The name conjures a princess in a French 17th century fairy-tale: the fair Amaranthine, championed by her knight-servant Penhaligon. But their distant descendent, Amaranthine Penhaligon, could be a plucky spinster hammering away whodunits in a Dorset cottage under a suitably masculine nom de plume…

That’s pretty much where we left off the venerable house of Penhaligon’s: stuck somewhere between Fortnum and Mason’s preserves and Aquascutum macs in the list of royal crest-bearing British institutions.

But since its acquisition by Cradle Holdings, also the owner of L’Artisan Parfumeur, Penhaligon’s has been dusting off its shelves and bottles with the help of – surprise, surprise – L’Artisan’s star signatures Olivia Giacobetti (who composed last year’s Elixir, a tribute to the 1872 Hammam Bouquet) and Bertrand Duchaufour, who revamped four house classics issued in the Anthology collection (Night Scented Stock, Eau de Verveine, Extract of Limes and Gardenia).

Duchaufour’s contribution to the catalogue is the aforementioned Amaranthine, which is just about as far from tweedy and spinsterish as you could imagine – unless this spinster has a deep dark secret in her past.

In fact, Amaranthine conjures an entirely other type of English heroine, say Mrs. Crosbie in Somerset Maugham’s The Letter, as played by Bette Davis in William Wyler’s 1940 adaptation: a beautiful British colonial wife in a Singaporean rubber plantation, accused of murdering her lover…

Amaranthine develops similar layers of crisp propriety concealing scandal and steamy passion. The scent has variously been compared to Jean-Michel Duriez’s Sira des Indes for Jean Patou for its banana/sambac/milk rewriting of the oriental genre, and to Sandrine Videault’s Manoumalia for its tropical lushness on a hint of vegetal decay.

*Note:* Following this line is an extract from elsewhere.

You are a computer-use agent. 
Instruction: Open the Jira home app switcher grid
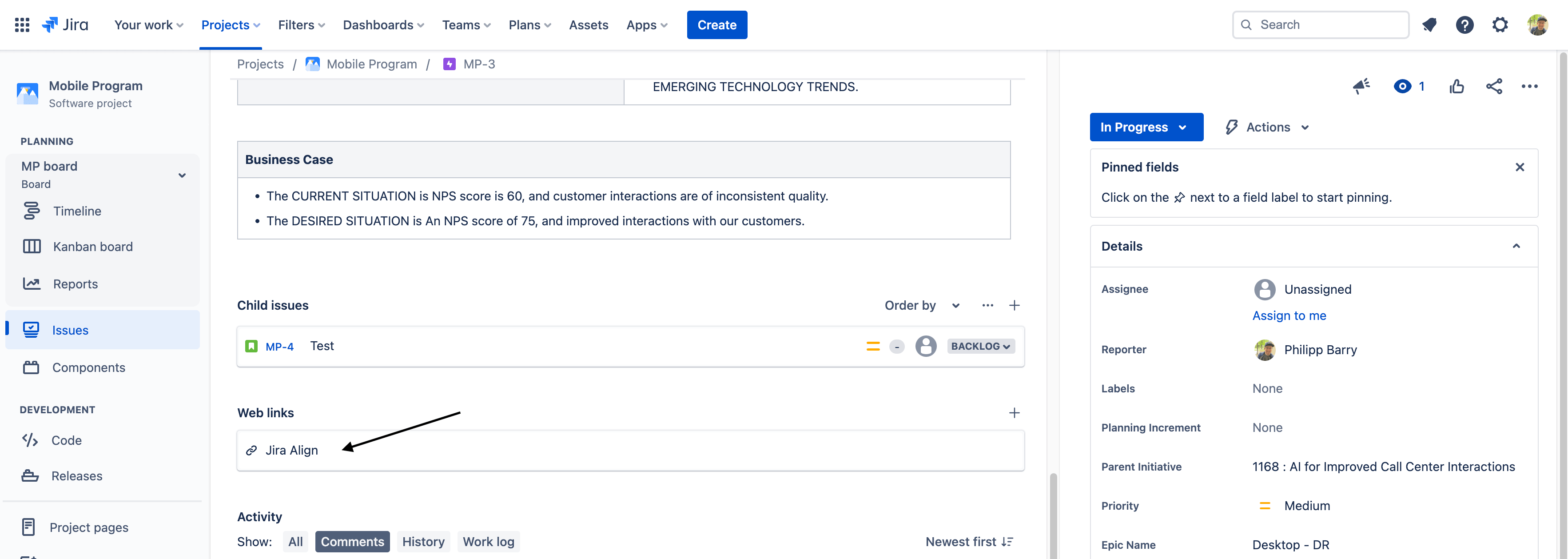(21, 24)
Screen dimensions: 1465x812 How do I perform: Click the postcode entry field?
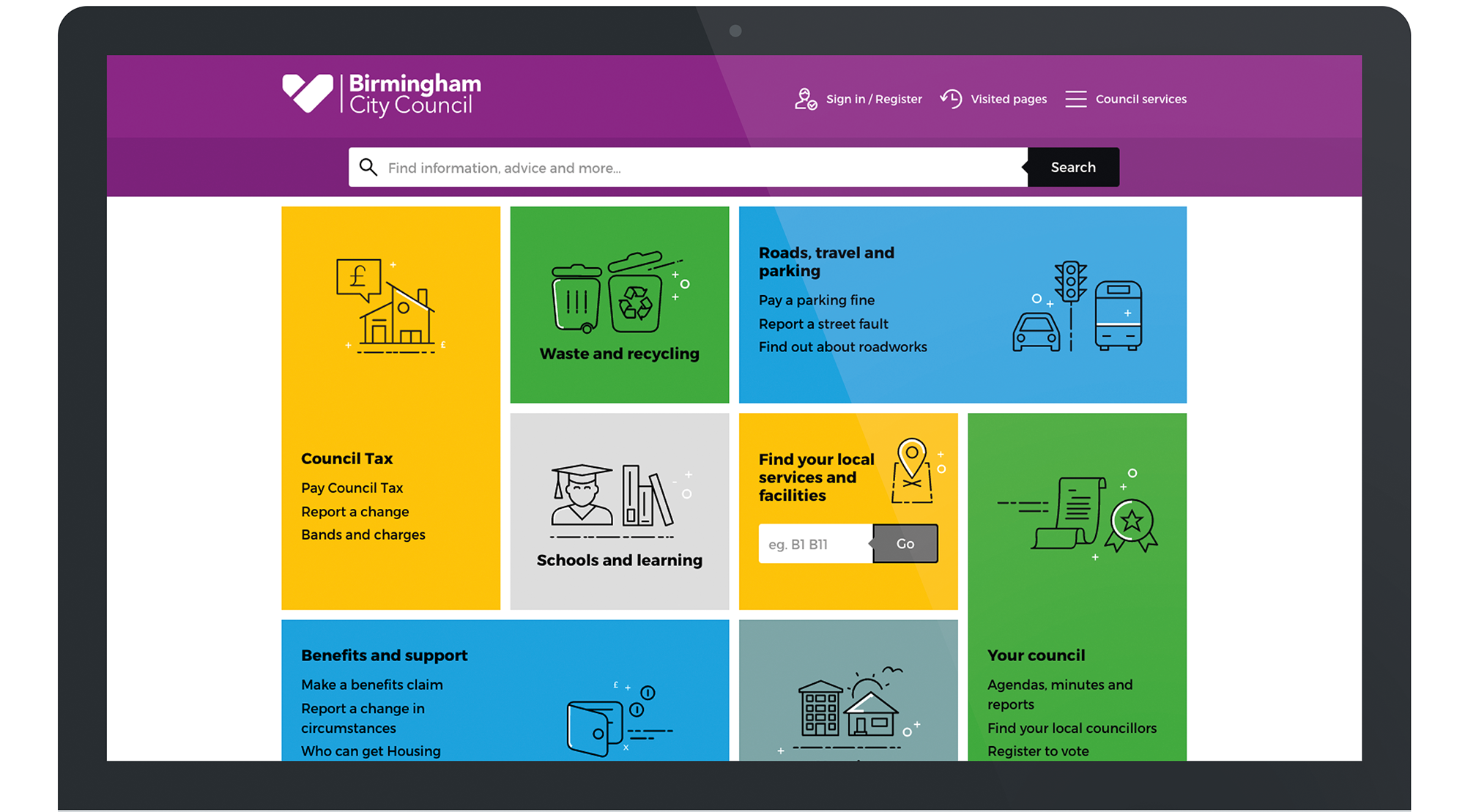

But unlike the latter – French perfumery gone native with an anthropology vibe – Amaranthine would never skimp on slipping on a floor-length tea gown for her 5 o’clock Assam.

The fragrance’s closest relative to my mind would probably be Michel Roudnitska’s Amoureuse for Parfums DelRae: in fact, if you liked Amoureuse but found it a little overwhelming, Amaranthine is more than worth a spin.

Bertrand Duchaufour has clearly stretched his usually more austere vocabulary to include sensuous white, green and spicy florals. Amaranthine has the intricate structure of a particularly fussy orchid – the pride of Major Penhaligon’s hothouse – with layers unfurling teasingly over the hours. An almost metallic, cardamom and coriander-spiked green accord swings between banana-vanilla sweetness and a muguet-jasmine-orange blossom soapiness, before warmer, tropical spices take over with clove and ylang-ylang relaying the banana-vanilla accord.

The scent’s development is truly labyrinthine, with every flower in the hothouse engaging in duets, trios and choruses in turn, with wafts from the spice garden and the orchard where exotic fruit are slowly ripening and fermenting…

When Amaranthine finally drowns in a lush, milky sandalwood and musk base, petals strewn all over the plantation, she has shed her last shred of propriety. And she’s ready to take the consequences.